The Apple Store appears to carry most of Apple’s product line, including Macs, peripherals, Newtons, and software. For the most part, pricing is comparable to what you’d find at Apple resellers, although a Special Deals page lists some clearance items and refurbished Macs at cheap prices.
The most interesting part of the Apple Store is that it enables you to customize purchases of the new G3 Power Macs. In the past, if you wanted to buy a Mac, you had a choice of several different configurations, but any additional customization was your (or your reseller’s) problem. Now you can specify the various aspects of the G3 Power Macs, including:
- Processor speed
- RAM amount
- Hard disk size
- Removable storage
- Graphics support (VRAM size)
- Modem inclusion
- Monitor inclusion
The Apple Store reminded me of Power Computing’s Build Your Own Box Web pages. After you select a basic G3 Power Mac, the site presents you with pop-up menus from which you choose desired options. A button at the bottom recalculates the sub-total so you can see the damage caused by deciding you really need more RAM and a 20" monitor. After that, a Continue button encourages you to add peripherals to your order, then takes you to the checkout.

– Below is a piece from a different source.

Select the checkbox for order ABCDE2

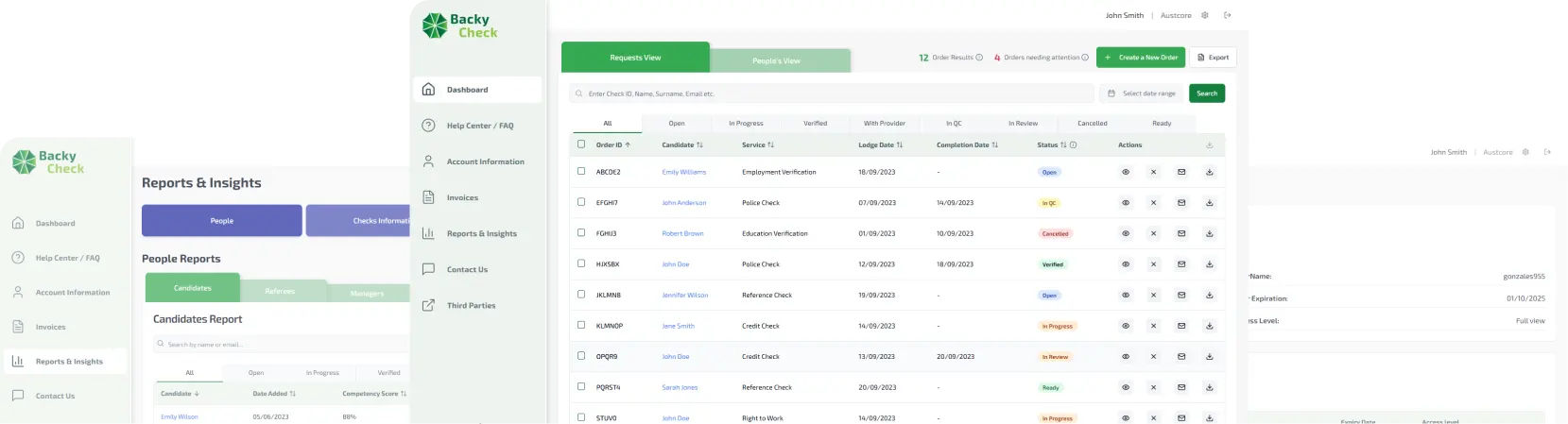pyautogui.click(x=581, y=171)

We’re curious to see how much of a difference direct sales make for Apple since setting up a direct sales channel – particularly one that allows customization – requires massive infrastructure changes within the company. It’s ironic that the changes necessary for a direct sales channel are much more significant than the impact on most individual users, who will see the Apple Store as merely another way to buy a Mac. In the past, it hasn’t been hard to find someone who will sell you a Mac, ranging from companies like TidBITS sponsor Small Dog Electronics up to the superstore chains. Will direct sales mean more sales, or merely the same number of sales through a different channel? Apple probably stands to make more money on direct sales by cutting out the middleman, though some of that added profit will disappear into the effort of building and customizing the machines.
But Do They Think Different? One of today’s Apple press releases says "Apple Computer today showed it takes seriously the "Think Different" message in its ads. The Company announced dramatic changes in the way it designs, builds, and sells its computers." I’m willing to concede that the Apple Store and providing customers the opportunity to customize their Macs are radically different ways of building and selling computers, at least for Apple, if not others in the industry. And, the G3 Macs seem nicely designed, if not stunningly designed.

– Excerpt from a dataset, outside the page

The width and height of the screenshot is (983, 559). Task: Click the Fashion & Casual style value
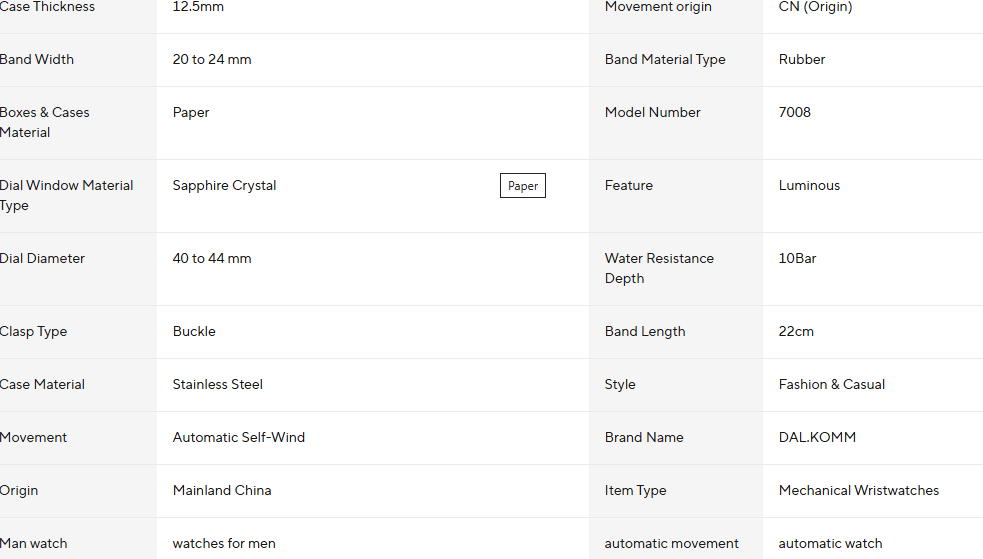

However, these are engineering and business details. Apple has released innovative machines in the past, and we’ve certainly seen numerous business changes over the seven and a half years we’ve watched Apple in TidBITS. What remains to be seen is if Jobs has managed to make the company think differently. The visionaries and leaders portrayed in Apple’s ads weren’t the sort of people who changed a distribution channel or released incrementally better products – they thought and acted in ways previously unimaginable. Apple was once a company that did "think different" – if nothing else, Apple engineers created a system to which people could relate and with which they could identify. The Macintosh affected our lives, but Apple proclaiming "Think Different" from the electronic rooftops does little for me. The question remains: can Apple "think different" and transcend the limitations of large corporate culture to touch our lives once again?